──────── EXTRACT
I'm attempting to create an adversarially debiased bert masked language model using 'AdversarialBiasMitigator' alongside the AllenNLP pretrained MLM (from here: https://storage.googleapis.com/allennlp-public-models/bert-masked-lm-2020-10-07.tar.gz). The training data I am using is a variation of the WinoBias dataset, edited to work for masked language modelling. The format of this data is a pandas df, with the first column containing the sentences (which already contains [CLS], [SEP], and [MASK] tokens), and the second column containing the target (which is a gendered pronoun). I have edited the masked_language_model_reader.py to correctly read in my pandas df, and I have edited the adversarial_bias_mitigator config file. The remaining files (adversarial_bias_mitigator.py and masked_language_model.py) I have kept the same, so I think the source of the error must be either in the config or the mlm dataset reader I have created.
The main changes I have made in the dataset reader are changing the tokenizer to PretrainedTransformerTokenizer, and editing the _read() method to the following:
@overrides
def _read(self, file_path: str):
import pandas as pd
data= pd.read_csv(file_path)
targets = data.iloc[:,0].tolist()
sentences = data.iloc[:,1].tolist()
────────────────
──────── RECORDS SUPPLIED
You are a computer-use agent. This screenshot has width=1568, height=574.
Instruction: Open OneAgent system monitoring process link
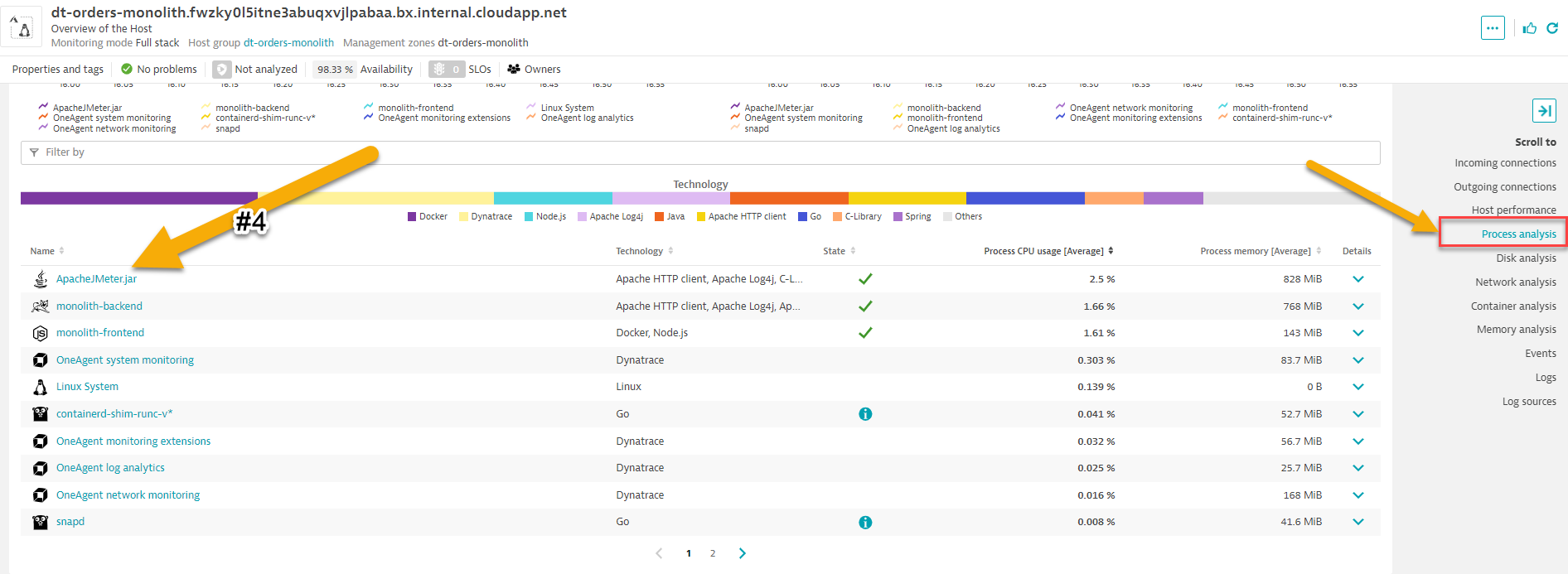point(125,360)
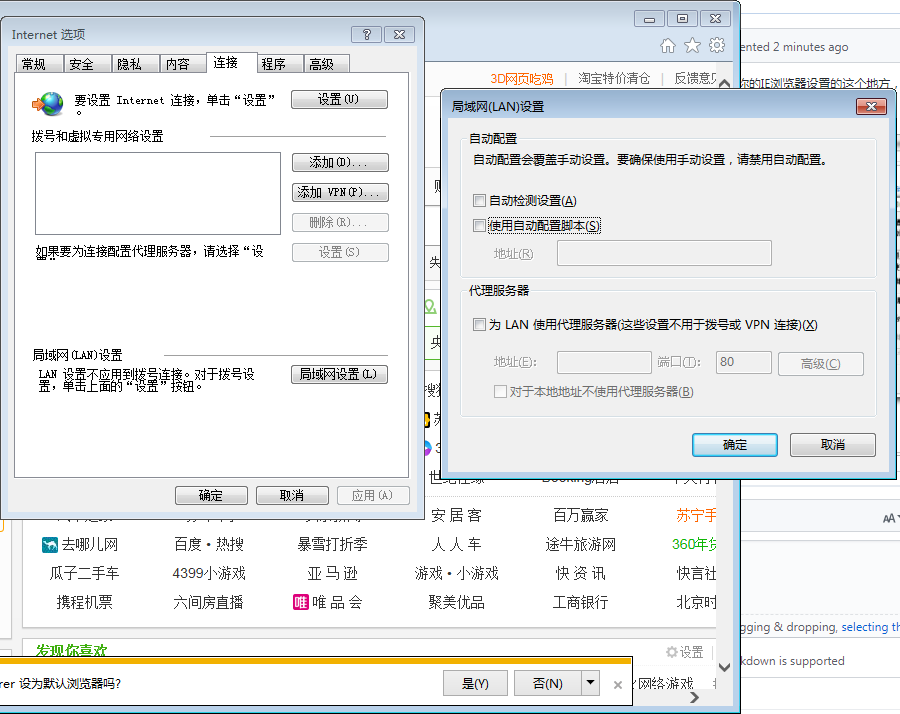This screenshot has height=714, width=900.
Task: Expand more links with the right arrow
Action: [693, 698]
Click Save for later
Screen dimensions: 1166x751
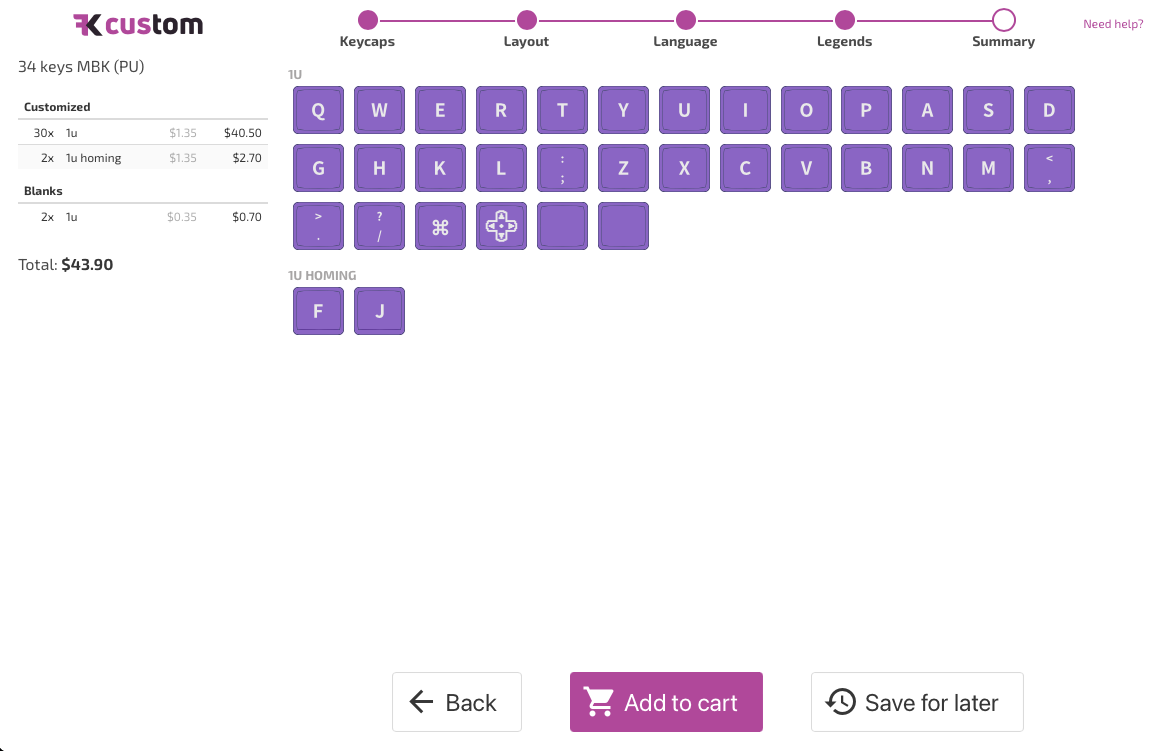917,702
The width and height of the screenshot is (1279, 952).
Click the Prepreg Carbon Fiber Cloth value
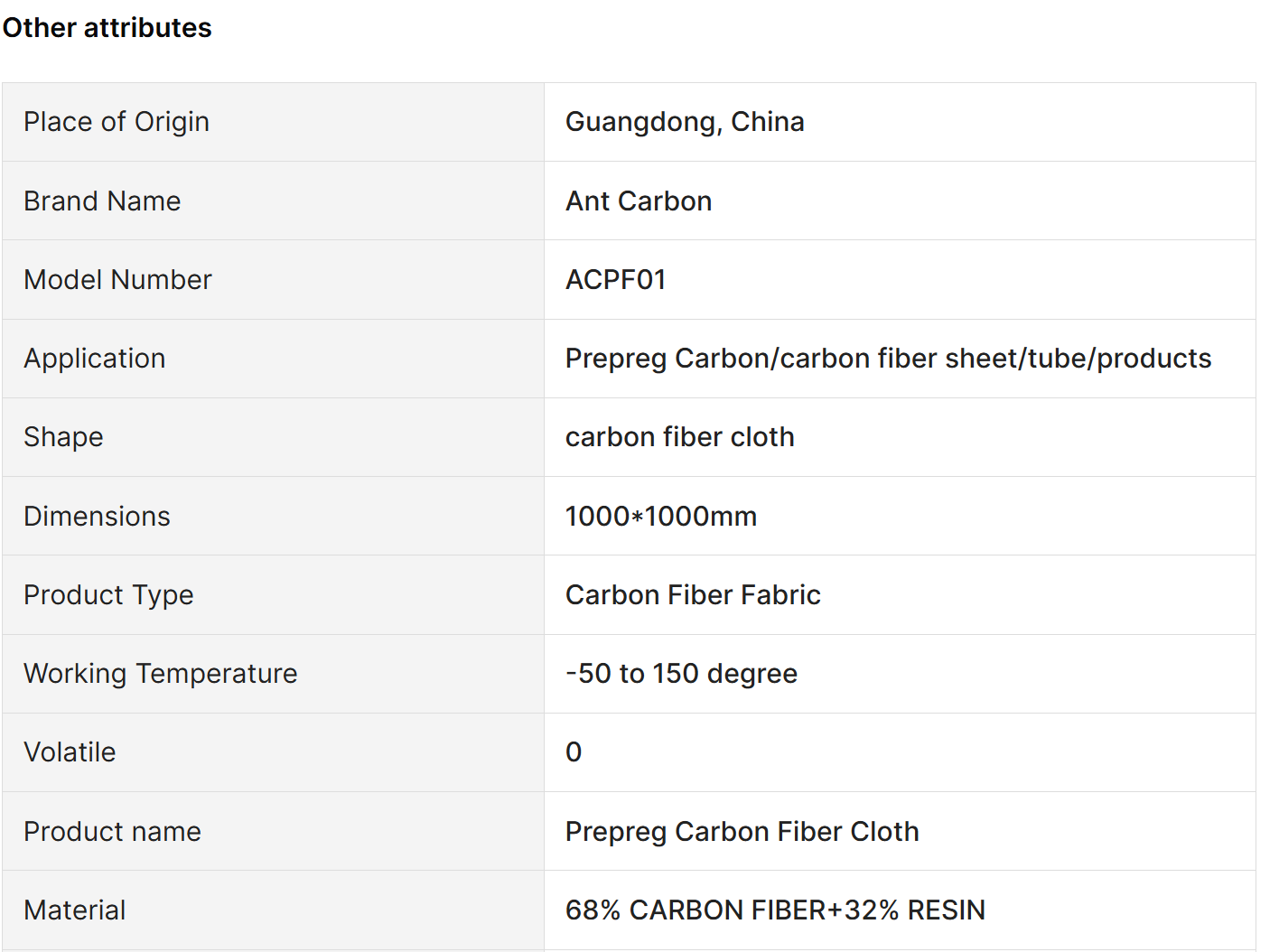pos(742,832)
────────────────
REQUIRED TASKS -
• A. According to the post, which tokenizer was the dataset reader changed to use?
• B. Write out the part of the post starting at "The main changes" and ending at "targets = data.iloc[:,0].tolist()".
The listing comes from a separate source and has no connection to the post.

EXERCISE RESULTS -
• A. PretrainedTransformerTokenizer

• B.
The main changes I have made in the dataset reader are changing the tokenizer to PretrainedTransformerTokenizer, and editing the _read() method to the following:
@overrides
def _read(self, file_path: str):
import pandas as pd
data= pd.read_csv(file_path)
targets = data.iloc[:,0].tolist()